Comprendre la céphalée en coup de tonnerre : étude de cas d’une céphalée sévère brutale et de ses causes

Table des matières

Présentation du cas : La pire céphalée de sa vie

Une femme de 64 ans s’est présentée aux urgences après avoir ressenti une céphalée sévère et brutale, qu’elle a décrite comme « la pire de sa vie ». Les symptômes ont débuté alors qu’elle se levait pour prendre la parole lors d’une réunion de copropriété.

La céphalée est apparue soudainement, avec une douleur pulsatile frontale bilatérale atteignant son intensité maximale en quelques secondes. La patiente a évalué sa douleur à 10 sur 10 sur l’échelle visuelle analogique. La douleur était si intense qu’elle n’a pas pu terminer sa phrase et a eu l’impression de pouvoir s’évanouir.

Elle a présenté des nausées sans vomissements. Après 30 minutes sans amélioration, les secours ont été appelés et elle a été transportée à l’hôpital. Elle a répété à son mari : « Quelque chose ne va vraiment pas », indiquant qu’elle percevait cette céphalée comme différente de toutes les précédentes.

Examen initial et résultats des examens

Dans ses antécédents médicaux figuraient une hypertension artérielle et une discopathie cervicale avec cervicalgies chroniques. Son traitement comprenait de l’hydrochlorothiazide (un antihypertenseur) et des œstrogènes conjugués oraux pris tous les 3 jours pour des symptômes de ménopause.

À l’examen, ses constantes vitales étaient les suivantes :

  • Température : 36,3 °C (normale)
  • Pression artérielle : 157/77 mm Hg (élevée)
  • Fréquence cardiaque : 77 battements par minute (normale)
  • Fréquence respiratoire : 16 respirations par minute (normale)
  • Saturation en oxygène : 96 % en air ambiant (normale)

L’examen neurologique était normal, incluant une parole normale, des fonctions des nerfs crâniens, des champs visuels, une force motrice, une sensibilité, des réflexes et une fonction cérébelleuse normaux. Les analyses sanguines (glycémie, électrolytes, hémogramme, fonction rénale et tests de coagulation) étaient toutes normales.

Les résultats complémentaires montraient :

  • Vitesse de sédimentation : 8 mm par heure (normale : 0-20)
  • Protéine C-réactive : 2,7 mg par litre (normale : <8,0)
  • Troponine T : 0,36 ng par millilitre (élevée, normale : <0,03)

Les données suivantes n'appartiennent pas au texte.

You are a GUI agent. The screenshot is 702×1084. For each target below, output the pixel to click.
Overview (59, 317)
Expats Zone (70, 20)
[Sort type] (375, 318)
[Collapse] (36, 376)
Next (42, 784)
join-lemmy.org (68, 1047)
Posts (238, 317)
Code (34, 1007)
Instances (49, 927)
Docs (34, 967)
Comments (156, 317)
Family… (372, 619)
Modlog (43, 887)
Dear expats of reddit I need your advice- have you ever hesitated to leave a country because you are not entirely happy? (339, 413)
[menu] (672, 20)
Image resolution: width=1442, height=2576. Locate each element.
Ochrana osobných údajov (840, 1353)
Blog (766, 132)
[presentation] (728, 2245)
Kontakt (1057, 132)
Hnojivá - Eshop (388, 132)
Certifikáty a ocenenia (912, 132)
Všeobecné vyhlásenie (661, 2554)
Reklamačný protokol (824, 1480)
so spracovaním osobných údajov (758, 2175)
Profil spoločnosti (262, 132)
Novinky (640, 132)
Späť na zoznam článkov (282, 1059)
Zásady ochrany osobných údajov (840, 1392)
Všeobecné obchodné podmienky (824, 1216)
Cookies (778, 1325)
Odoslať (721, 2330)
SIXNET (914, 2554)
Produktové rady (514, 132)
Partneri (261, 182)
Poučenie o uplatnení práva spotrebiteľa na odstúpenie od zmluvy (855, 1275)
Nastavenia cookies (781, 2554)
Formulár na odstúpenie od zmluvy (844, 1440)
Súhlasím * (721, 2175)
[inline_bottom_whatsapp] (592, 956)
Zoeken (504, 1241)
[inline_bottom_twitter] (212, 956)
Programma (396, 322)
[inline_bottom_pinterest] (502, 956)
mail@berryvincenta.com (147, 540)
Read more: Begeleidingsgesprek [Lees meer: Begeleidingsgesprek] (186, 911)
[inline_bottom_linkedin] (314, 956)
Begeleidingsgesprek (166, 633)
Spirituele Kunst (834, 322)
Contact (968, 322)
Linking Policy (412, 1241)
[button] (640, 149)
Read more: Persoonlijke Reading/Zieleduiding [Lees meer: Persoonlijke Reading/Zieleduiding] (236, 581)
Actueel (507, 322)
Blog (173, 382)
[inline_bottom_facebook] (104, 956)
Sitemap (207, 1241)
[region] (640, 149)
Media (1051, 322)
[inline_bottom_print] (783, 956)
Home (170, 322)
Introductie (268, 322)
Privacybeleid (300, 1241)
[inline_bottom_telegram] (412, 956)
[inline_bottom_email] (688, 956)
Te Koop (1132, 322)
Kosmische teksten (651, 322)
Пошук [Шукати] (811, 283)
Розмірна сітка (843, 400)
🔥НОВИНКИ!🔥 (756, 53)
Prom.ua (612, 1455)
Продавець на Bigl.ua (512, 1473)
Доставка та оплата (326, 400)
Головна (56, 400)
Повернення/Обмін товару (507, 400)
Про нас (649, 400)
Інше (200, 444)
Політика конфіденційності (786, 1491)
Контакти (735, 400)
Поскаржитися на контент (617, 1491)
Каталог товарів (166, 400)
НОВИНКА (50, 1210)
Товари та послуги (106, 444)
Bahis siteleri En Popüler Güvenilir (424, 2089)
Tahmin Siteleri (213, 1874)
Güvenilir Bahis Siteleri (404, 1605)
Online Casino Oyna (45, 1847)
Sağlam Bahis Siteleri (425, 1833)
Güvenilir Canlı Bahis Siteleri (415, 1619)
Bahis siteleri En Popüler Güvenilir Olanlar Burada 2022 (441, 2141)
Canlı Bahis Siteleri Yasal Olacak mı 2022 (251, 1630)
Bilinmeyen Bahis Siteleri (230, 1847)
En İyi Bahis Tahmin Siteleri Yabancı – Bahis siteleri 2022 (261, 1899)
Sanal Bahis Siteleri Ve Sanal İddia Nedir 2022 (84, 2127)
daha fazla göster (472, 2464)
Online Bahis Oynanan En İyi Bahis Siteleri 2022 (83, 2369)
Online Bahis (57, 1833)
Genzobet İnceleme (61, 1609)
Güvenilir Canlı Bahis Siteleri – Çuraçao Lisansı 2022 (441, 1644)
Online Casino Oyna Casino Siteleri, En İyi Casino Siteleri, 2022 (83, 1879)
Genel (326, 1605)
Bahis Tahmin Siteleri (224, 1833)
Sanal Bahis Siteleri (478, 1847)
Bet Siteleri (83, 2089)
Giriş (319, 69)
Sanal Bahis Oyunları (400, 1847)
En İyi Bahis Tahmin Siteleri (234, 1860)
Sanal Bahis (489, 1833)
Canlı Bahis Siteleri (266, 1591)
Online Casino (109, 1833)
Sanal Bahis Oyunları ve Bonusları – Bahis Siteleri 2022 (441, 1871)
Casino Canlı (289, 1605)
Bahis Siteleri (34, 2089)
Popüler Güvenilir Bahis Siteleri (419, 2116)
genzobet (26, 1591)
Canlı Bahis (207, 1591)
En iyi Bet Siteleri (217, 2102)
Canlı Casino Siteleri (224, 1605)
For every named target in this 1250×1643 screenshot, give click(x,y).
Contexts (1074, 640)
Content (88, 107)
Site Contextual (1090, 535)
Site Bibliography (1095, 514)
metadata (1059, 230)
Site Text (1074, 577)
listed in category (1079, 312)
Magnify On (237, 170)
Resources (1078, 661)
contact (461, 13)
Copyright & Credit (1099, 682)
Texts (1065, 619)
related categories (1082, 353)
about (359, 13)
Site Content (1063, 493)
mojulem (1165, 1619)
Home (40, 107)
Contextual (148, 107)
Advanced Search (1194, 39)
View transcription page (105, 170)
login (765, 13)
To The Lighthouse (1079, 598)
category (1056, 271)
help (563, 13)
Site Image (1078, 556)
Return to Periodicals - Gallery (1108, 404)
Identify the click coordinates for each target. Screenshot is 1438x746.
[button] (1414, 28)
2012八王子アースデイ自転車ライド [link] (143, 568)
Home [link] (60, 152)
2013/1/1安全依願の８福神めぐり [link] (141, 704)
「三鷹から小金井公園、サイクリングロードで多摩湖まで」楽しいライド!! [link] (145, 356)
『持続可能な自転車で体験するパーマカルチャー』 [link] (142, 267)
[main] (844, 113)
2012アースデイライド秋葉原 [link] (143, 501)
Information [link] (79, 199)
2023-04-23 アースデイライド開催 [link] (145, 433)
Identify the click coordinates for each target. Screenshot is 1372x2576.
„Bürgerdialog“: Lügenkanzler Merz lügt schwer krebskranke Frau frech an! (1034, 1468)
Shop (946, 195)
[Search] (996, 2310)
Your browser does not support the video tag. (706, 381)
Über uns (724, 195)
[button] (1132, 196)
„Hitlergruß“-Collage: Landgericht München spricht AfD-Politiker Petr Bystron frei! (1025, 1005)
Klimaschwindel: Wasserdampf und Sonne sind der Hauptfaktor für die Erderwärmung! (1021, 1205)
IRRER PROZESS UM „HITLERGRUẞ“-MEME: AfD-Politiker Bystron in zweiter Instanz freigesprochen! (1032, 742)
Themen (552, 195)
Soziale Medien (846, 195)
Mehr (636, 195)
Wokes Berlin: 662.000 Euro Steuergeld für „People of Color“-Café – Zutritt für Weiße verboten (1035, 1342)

L’électrocardiogramme montrait un rythme sinusal avec un bloc auriculo-ventriculaire du premier degré et des sous-décalages diffus du segment ST inférieurs au millimètre.

Imagerie médicale

La tomodensitométrie (TDM) cérébrale sans injection de produit de contraste, réalisée deux heures après le début de la céphalée, a révélé une hémorragie sous-arachnoïdienne le long du lobule pariétal supérieur gauche et des sillons pariétaux paramédians. Ce type d’hémorragie, dit convexital, se produit à la surface du cerveau plutôt qu’à la base, comme c’est typique dans les hémorragies anévrismales.

L’angiographie cérébrale par TDM avec injection de produit de contraste a montré un rétrécissement segmentaire diffus subtil de multiples branches artérielles distales des vaisseaux intracrâniens. Aucun anévrisme ou autre anomalie vasculaire expliquant le saignement n’a été identifié.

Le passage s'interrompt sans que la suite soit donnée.